The evangelical has no means of settling the text of the Scripture outside the usual methods of scholarship. There is no official copy of either the Hebrew or Greek Testaments. There are only copies of them. There is only one conceivable method of settling the text of Scripture and that is by the employment of the general science of textual criticism modified to fit the peculiarities presented by the biblical texts. When Calvin treated the text of Scripture, he employed the methodology he learned as a humanist and attempted scientifically to determine the true readings (cf. B. B. Warfield, Calvin and Augustine, p. 58). Warfield himself affirmed in another place that “processes that are valid for the ascertainment of a secular are equally valid for the ascertainment of a sacred text” (Critical Reviews, p. 81).

Evangelicals may believe that God has remarkably preserved the text of the Old and New Testaments, but to determine the precise text of Scripture is a problem for scientific criticism. This is the essence of the evangelical position, and there is, therefore, no place for obscurantism here.

Calvin accepted the canon of the Church but it was no blind acceptance. His acceptance was (in Warfield’s phrase) “critically mediated” (Calvin and Augustine, p. 54). Again Calvin put his former humanist learning to service. He investigated the history and the internal characteristics of the books of the canon.

Faith that God would lead the Church to establish a canon does not settle the limits of the canon. The internal witness of the Holy Spirit bears witness to the divinity of Scripture, but the internal witness of the Spirit does not determine the canon. The canon is determined by historical research and criticism, and there is no place here for obscurantism. The very opposite was the essence of the Reformers’ position.

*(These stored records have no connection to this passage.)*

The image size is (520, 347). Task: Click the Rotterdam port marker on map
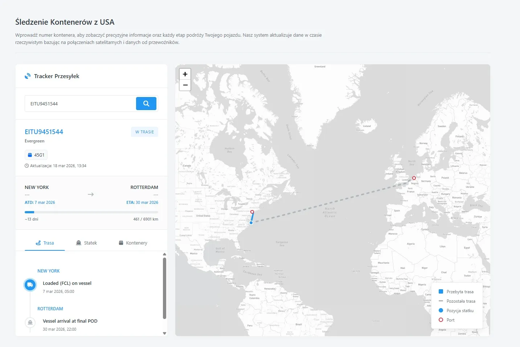pos(414,178)
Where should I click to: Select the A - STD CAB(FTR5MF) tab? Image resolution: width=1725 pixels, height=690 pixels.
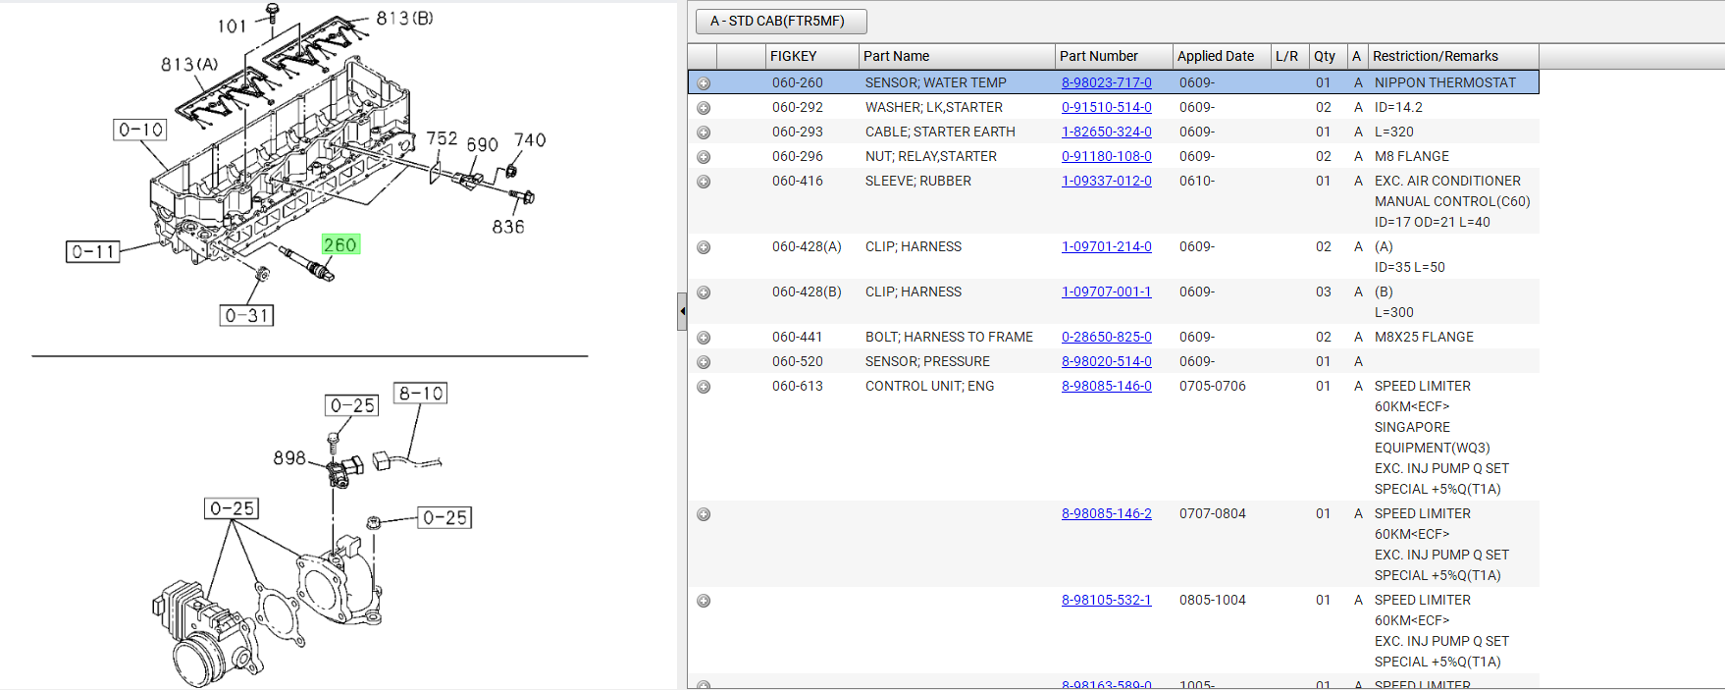780,21
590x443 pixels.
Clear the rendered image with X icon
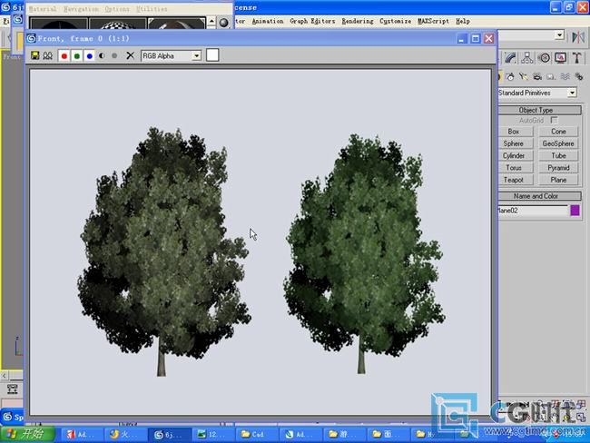point(130,55)
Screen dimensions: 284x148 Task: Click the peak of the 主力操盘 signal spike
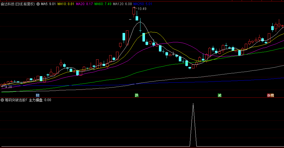coord(193,104)
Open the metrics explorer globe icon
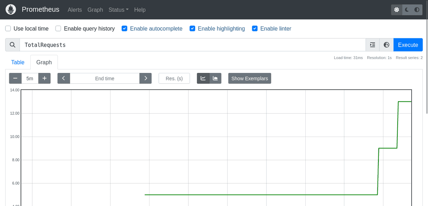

The scholarly ability of Luther and Calvin may be readily gathered from the relevant chapters of E. H. Harbison’s The Christian Scholar in the Age of the Reformation. Much of the powerful striking force of Luther and Calvin must be credited to their scholarly backgrounds. Luther’s translation of the Bible earned for him the right to be called a scholar, and no one acquainted with the Commentaries and Institutes of Calvin could dare think otherwise of the Swiss Reformer. Warfield also sketches for us the remarkable education and scholarly traits of Calvin (Calvin and Augustine, Chapter I).

Interpretation Of Scripture

The Reformers’ rejected Rome’s claim to be the infallible and authoritative interpreter of Scripture. Their counterblow was to develop a critical and scientific hermeneutics, whose greatest achievement is in Calvin’s Commentaries. While not depreciating nor underestimating the necessity of prayer and faith in understanding sacred Scripture, the Reformers proceeded to develop a scientific hermeneutics to replace the authoritarian hermeneutics of Roman Catholicism.

A battle raged over the use of the Hebrew and Greek Testaments by the Reformers and the Latin Vulgate by the Catholics. A scientific understanding of exegesis drove Luther and Calvin back to the original languages of Scripture. Thanks to the Reformers, Hebrew and Greek were restored to their proper places in exegesis. The story of the contest over the original languages versus the Latin Vulgate is briefly recited in Preus’s The Inspiration of Scripture (p. 134 ff.). Here again the evangelical position is pledged to a scientific scholarship operating within the circle of Christian faith. No obscurantist methodology is available to the evangelical to enable him to interpret Scripture.

The scientific attitude of Luther and Calvin toward matters of biblical criticism is a matter of record. By no means was their approach characterized by obscurantism. Perhaps the most serious differences between evangelicals and much of contemporary biblical scholarship are at the level of literary criticism. But the essence of the Reformers’ position and of the evangelicals is that matters of literary criticism must also be settled by the canons of the highest scholarship. The evangelical insists that revelation and inspiration are as much objective data as the other materials of literary criticism, and it is this insistence which creates the divergences between them and contemporary schools of thought. However this may be judged, the point is still obvious that the essence of the evangelical position is not obscurantist.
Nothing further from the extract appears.